Global equities edged lower on Wednesday while oil prices tumbled as investors weighed their enthusiasm about the potential economic boost from China lifting COVID restrictions with concerns about rising infections there.

The yield on the benchmark U.S. 10-year Treasury dipped before turning higher in a choppy session after it recorded its biggest one-day jump in just over two months on Tuesday.

In currencies the dollar pared some gains after hitting a one-week high against the yen but fell sharply against sterling.

MSCI’s broadest index of global stocks (.MIWD00000PUS) was flat as investors stayed on the sidelines close to the end of a brutal year for equities. The global index is on course to end 2022 down about 20%, in its biggest percentage decline since 2008, during the financial crisis.

China’s government announced on Monday it would stop requiring inbound travellers to go into quarantine starting from Jan. 8.

While China’s health system has come under heavy stress from the lifting of restrictions so far, strategists at JP Morgan forecast a “likely infection peak” during the Lunar New Year holiday next month, followed by a “cyclical upturn after nearly three years of on and off restrictions.”

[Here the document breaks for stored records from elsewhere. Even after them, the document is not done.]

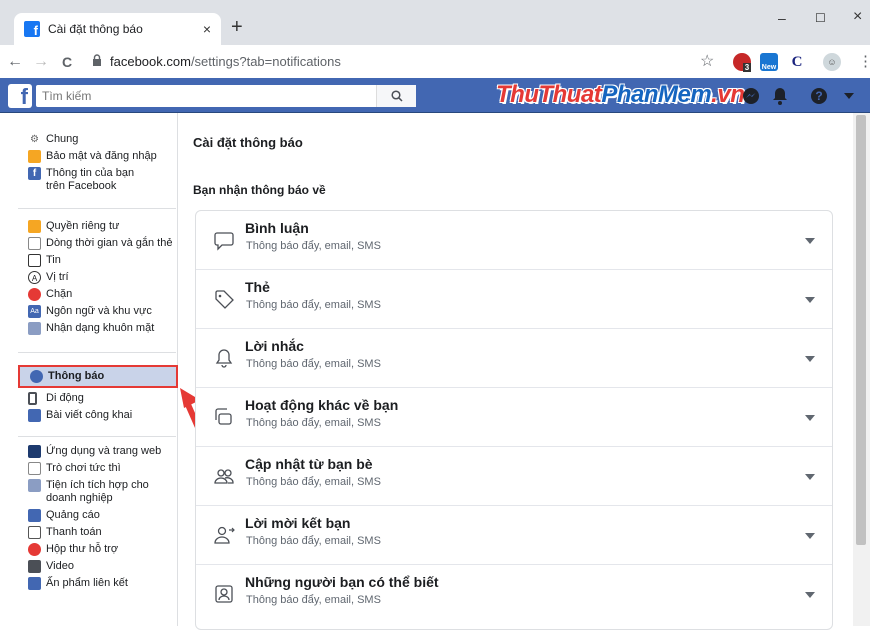  Describe the element at coordinates (84, 468) in the screenshot. I see `sidebar-item-label: Trò chơi tức thì` at that location.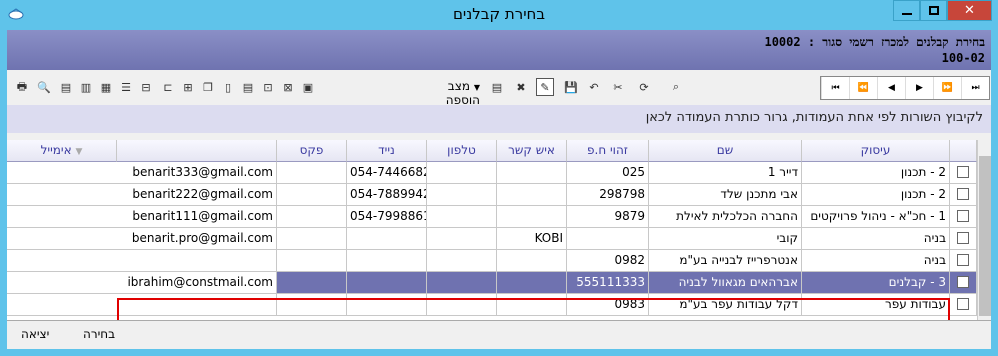 The height and width of the screenshot is (356, 998). What do you see at coordinates (835, 88) in the screenshot?
I see `first-record-icon: ⏮` at bounding box center [835, 88].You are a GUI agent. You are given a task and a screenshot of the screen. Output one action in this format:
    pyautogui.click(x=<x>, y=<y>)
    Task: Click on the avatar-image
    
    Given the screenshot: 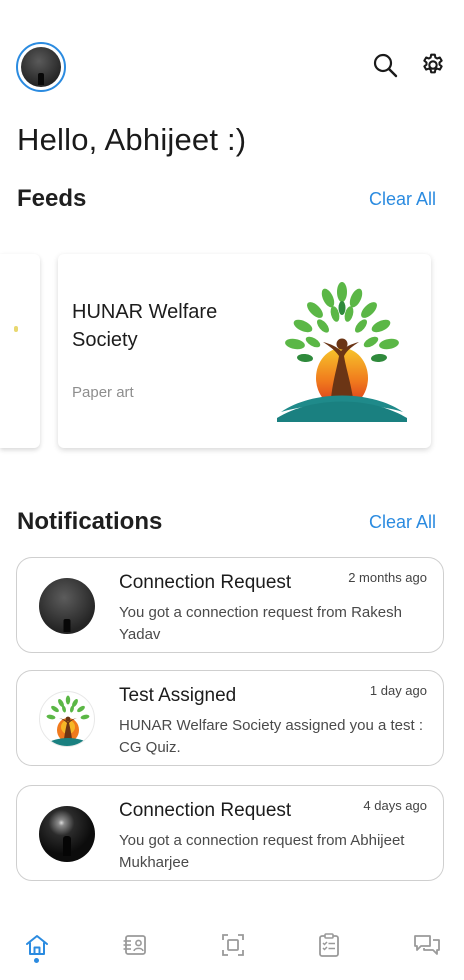 What is the action you would take?
    pyautogui.click(x=41, y=67)
    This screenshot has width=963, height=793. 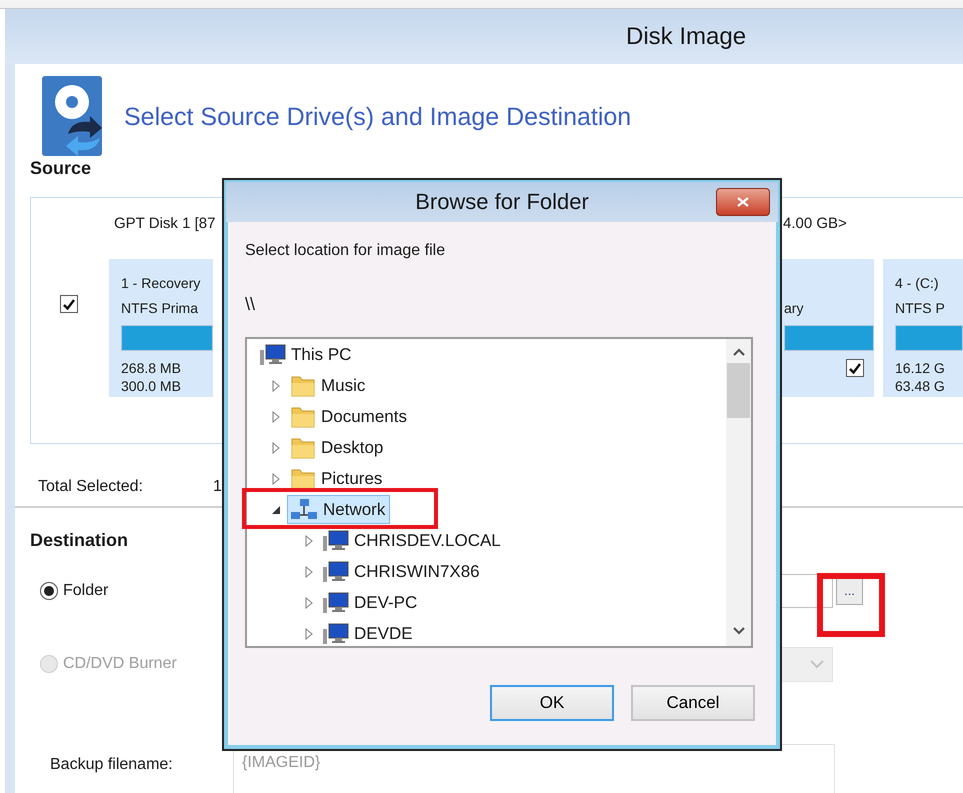 What do you see at coordinates (693, 703) in the screenshot?
I see `dialog-button: Cancel` at bounding box center [693, 703].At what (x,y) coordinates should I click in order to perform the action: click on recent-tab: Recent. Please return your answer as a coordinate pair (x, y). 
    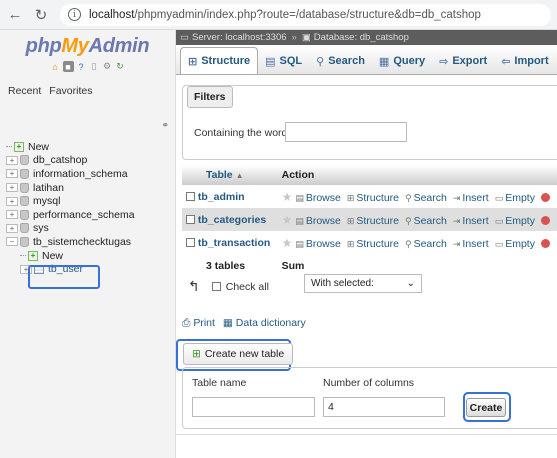
    Looking at the image, I should click on (24, 91).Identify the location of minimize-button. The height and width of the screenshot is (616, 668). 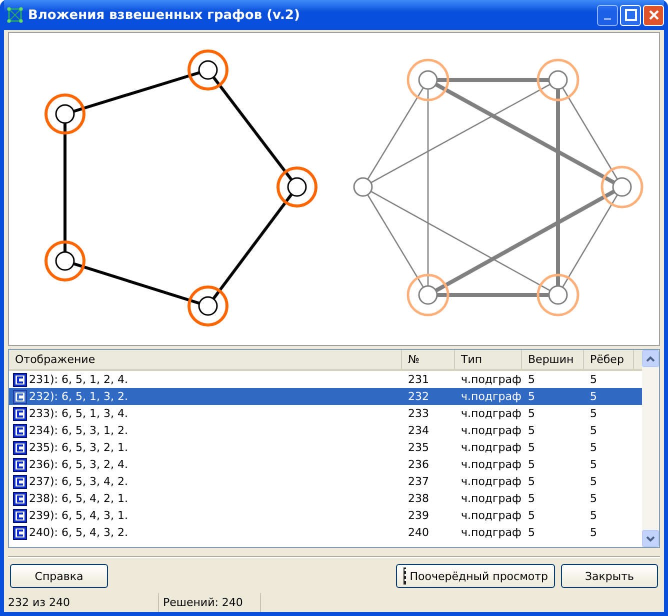
(608, 15).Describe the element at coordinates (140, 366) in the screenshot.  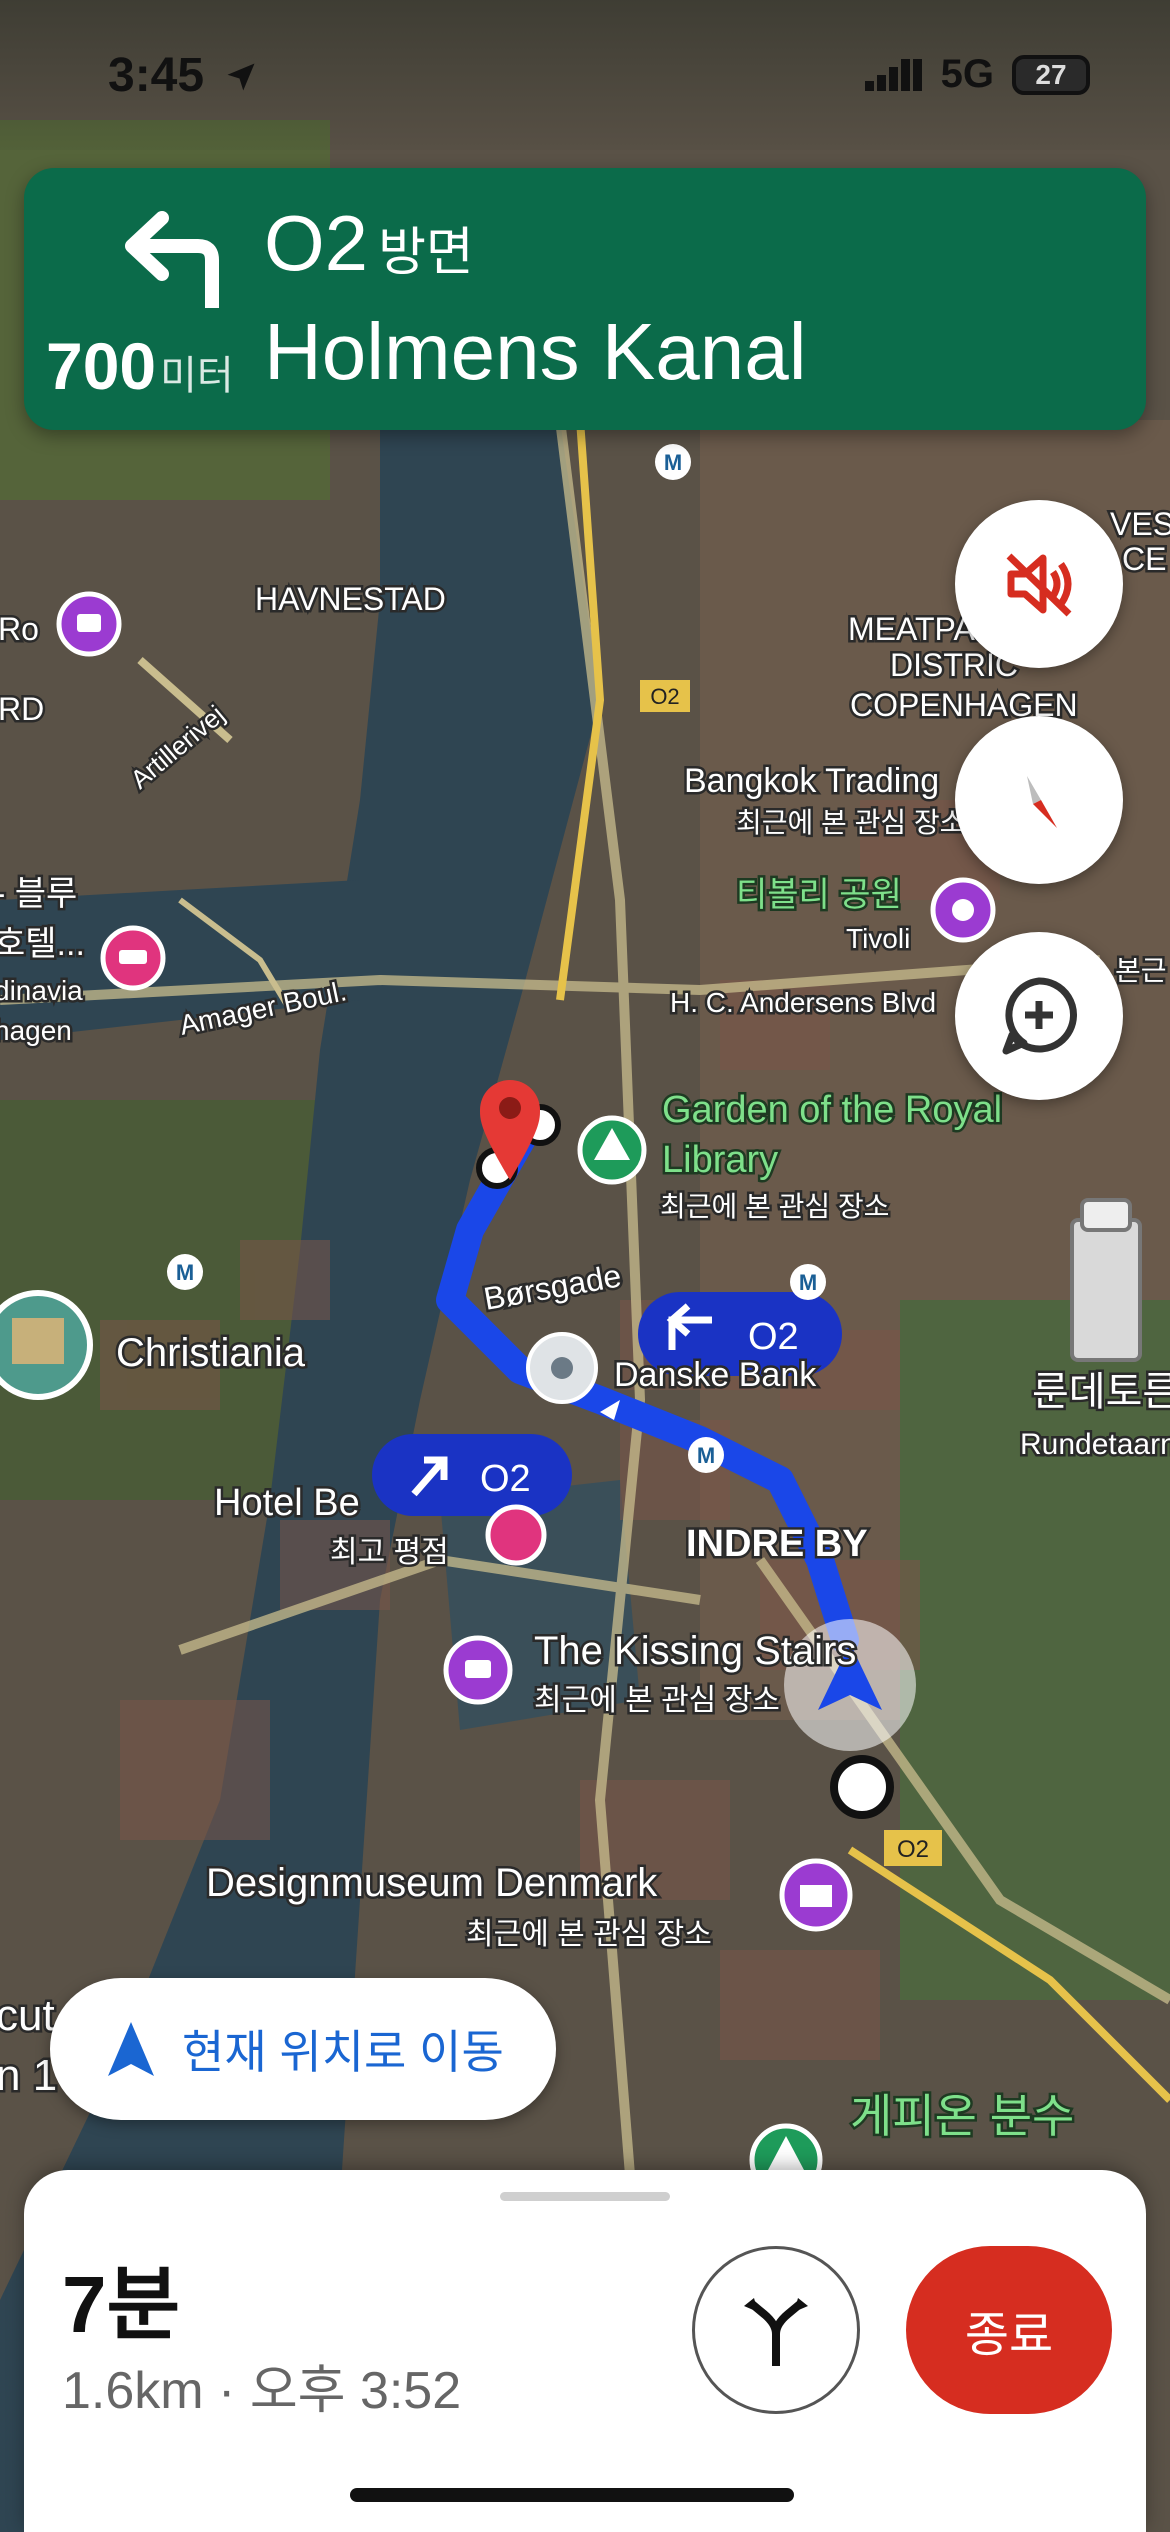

“What people are underestimating is the fact that the second largest economy in the world is now reopening and all that economic activity is going to benefit the U.S.,” said Thomas Hayes, chairman at Great Hill Capital LLC in New York.

“The speed at which they have reversed their stance has caught people off guard. People are sceptical because the last two years have been such a debacle in China.”

The Dow Jones Industrial Average (.DJI) fell 56.22 points, or 0.17%, to 33,185.34, the S&P 500 (.SPX) lost 8.81 points, or 0.23%, to 3,820.44 and the Nasdaq Composite (.IXIC) dropped 29.01 points, or 0.28%, to 10,324.21.

The pan-European STOXX 600 index (.STOXX) lost 0.05% and MSCI’s gauge of stocks across the globe (.MIWD00000PUS) shed 0.23%.

In Treasuries, benchmark 10-year notes were up 1.5 basis points to 3.873%, from 3.858% late on Tuesday. The 30-year bond was last up 2.3 basis points to yield 3.9657%, from 3.943%. The 2-year note was last was down 1.3 basis points to yield 4.3553%, from 4.368%.

“If the 10-year gets to 4% the floodgates are going to open, there will be a lot of buying at that level,” said Jay Sommariva, managing partner and chief of asset management at Fort Pitt Capital Group in Pittsburgh.

“That is really not that far considering you went from a 3.41% to a 3.862%, that is a major move, so 15 basis points on top of that the floodgates will probably open at that point and you will see an enormous amount of buying there.”

In currencies, the dollar index rose 0.048%, with the euro down 0.08% to $1.063.

The Japanese yen weakened 0.45% versus the greenback at 134.08 per dollar, while sterling was last trading at $1.2068, up 0.39% on the day.

Oil prices dipped as traders weighed concerns over the surge in COVID cases in China against the easing of restrictions in the world’s top oil importer, which had fuelled some hopes for a demand boost.

U.S. crude fell 2.34% to $77.67 per barrel and Brent was at $82.29, down 2.42% on the day.

Gold prices on Wednesday edged lower from the last session’s six-month peak on short-term profit taking.

Spot gold dropped 0.7% to $1,800.79 an ounce. U.S. gold futures fell 0.64% to $1,803.10 an ounce.